* [Task brief]
Excluding pictures, what does the listing below contain from the line with "Image resolution: width=1024" up to and including the line with "Task: Click the pencil draw tool on map", word for word?

* [Records]
***
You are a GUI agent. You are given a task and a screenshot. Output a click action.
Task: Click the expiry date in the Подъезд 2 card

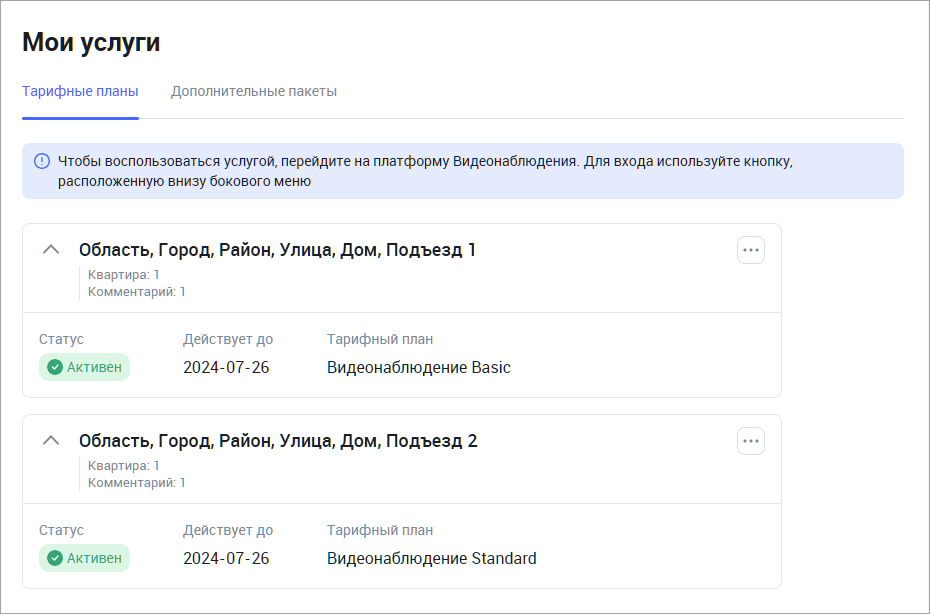[226, 559]
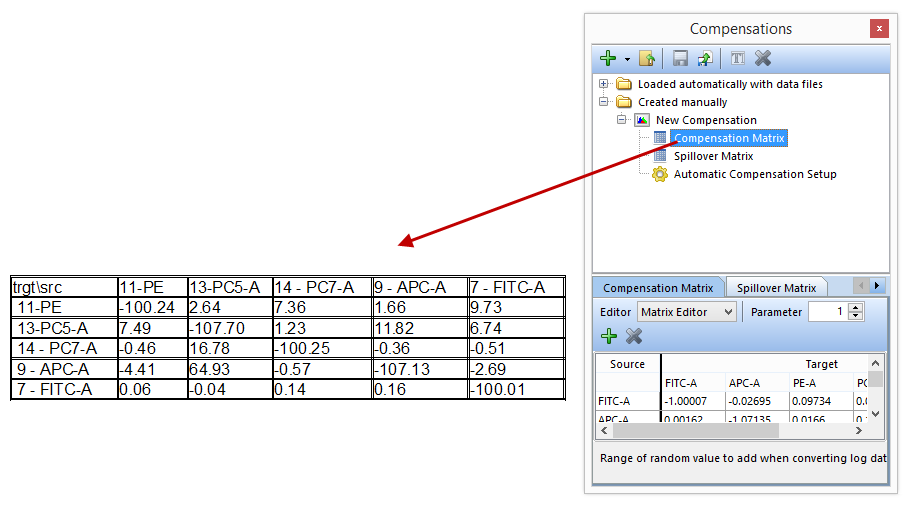Click the load compensation folder icon
The width and height of the screenshot is (908, 505).
click(647, 59)
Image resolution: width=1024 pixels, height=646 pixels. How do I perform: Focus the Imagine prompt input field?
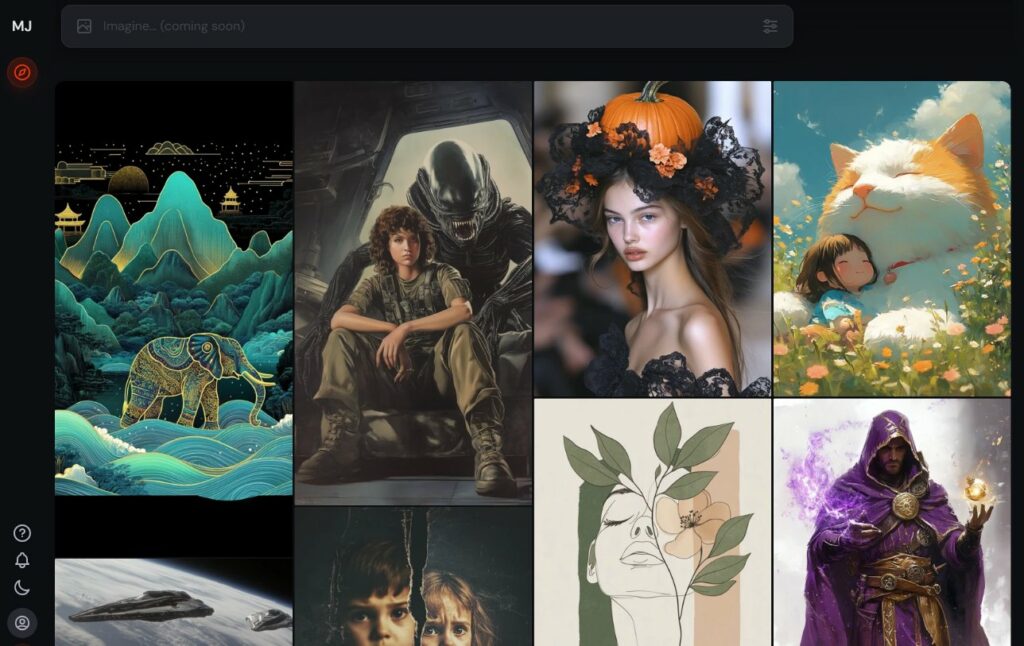pyautogui.click(x=420, y=26)
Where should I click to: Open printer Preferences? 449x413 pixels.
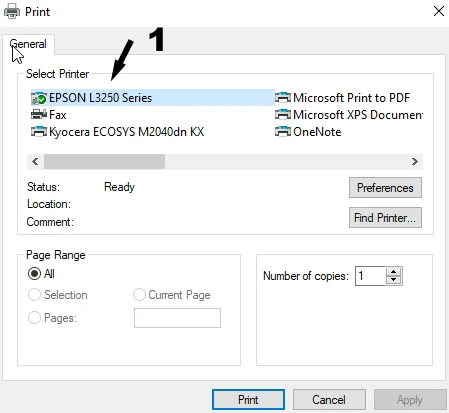[x=385, y=188]
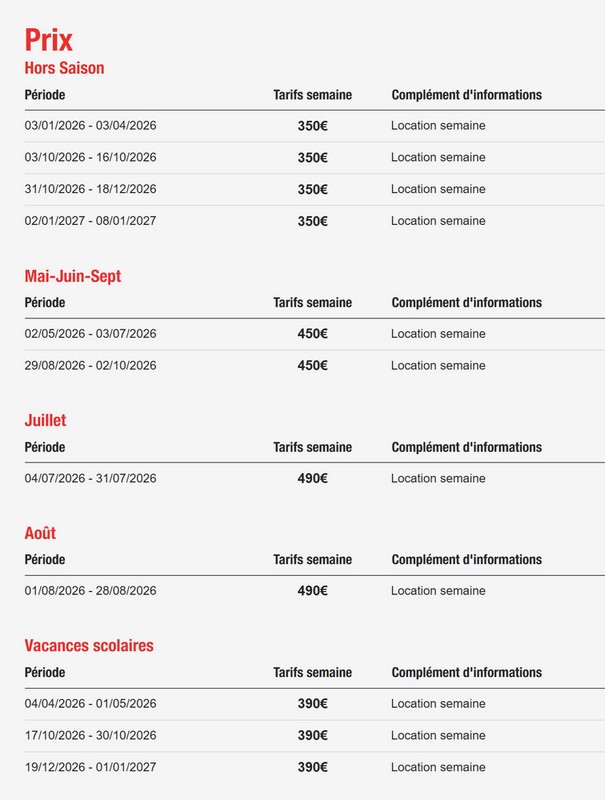Select the 17/10/2026 - 30/10/2026 period

tap(90, 735)
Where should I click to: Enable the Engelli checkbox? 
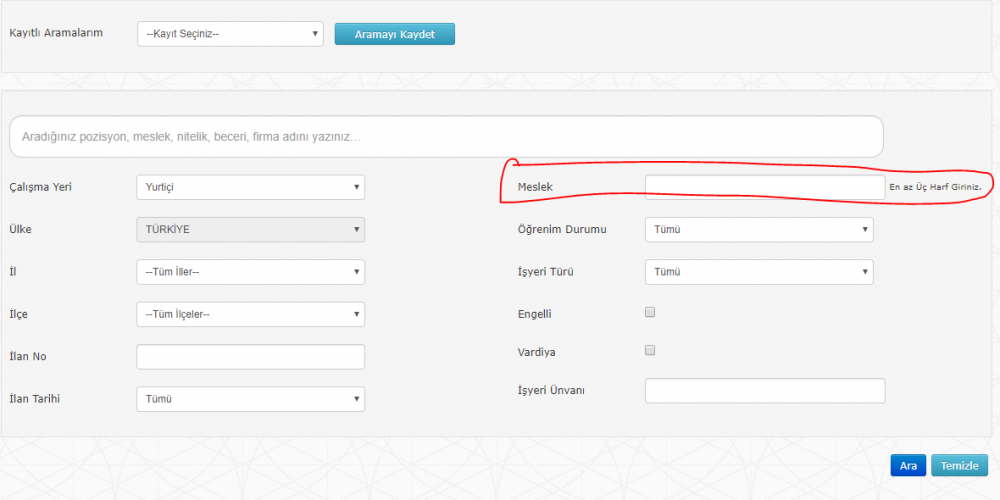pos(650,312)
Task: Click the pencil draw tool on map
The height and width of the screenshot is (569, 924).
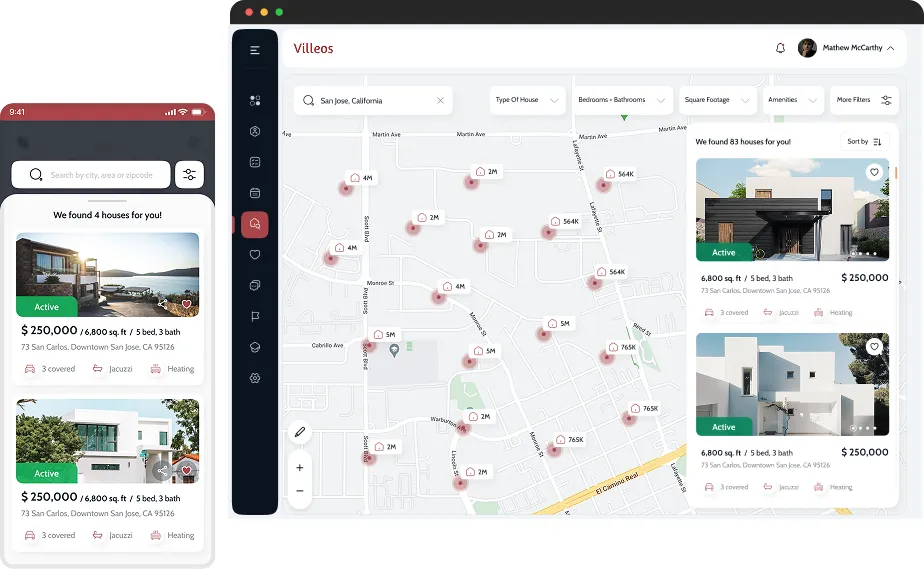Action: point(299,432)
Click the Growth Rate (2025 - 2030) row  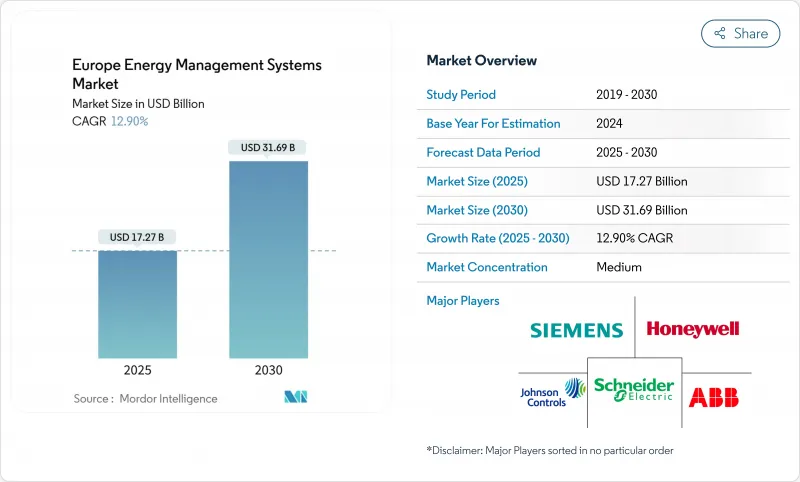tap(588, 239)
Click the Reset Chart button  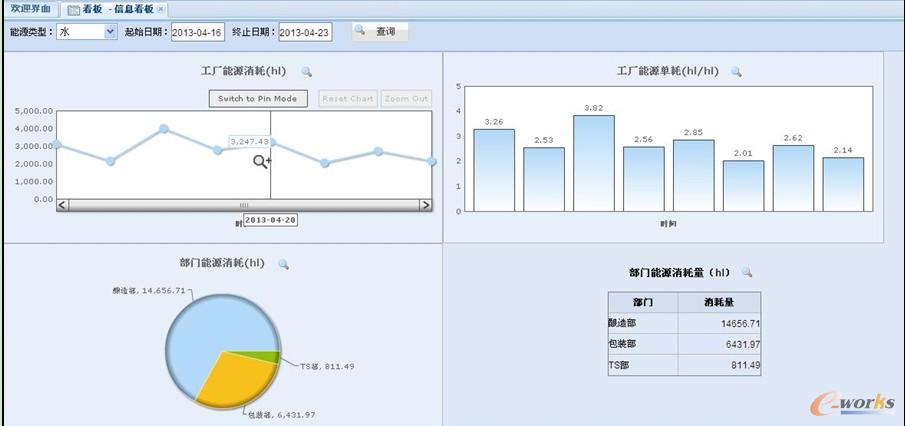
***
* [Completed task]
Image resolution: width=1024 pixels, height=646 pixels. How do I perform: Focus the Imagine prompt input field?
pyautogui.click(x=420, y=26)
Where should I click to: Open printer Preferences? 449x413 pixels.
[x=385, y=188]
Select the 17/10/2026 - 30/10/2026 period

tap(90, 735)
Where should I click to: Enable the Engelli checkbox? 
pos(650,312)
Task: Click the pencil draw tool on map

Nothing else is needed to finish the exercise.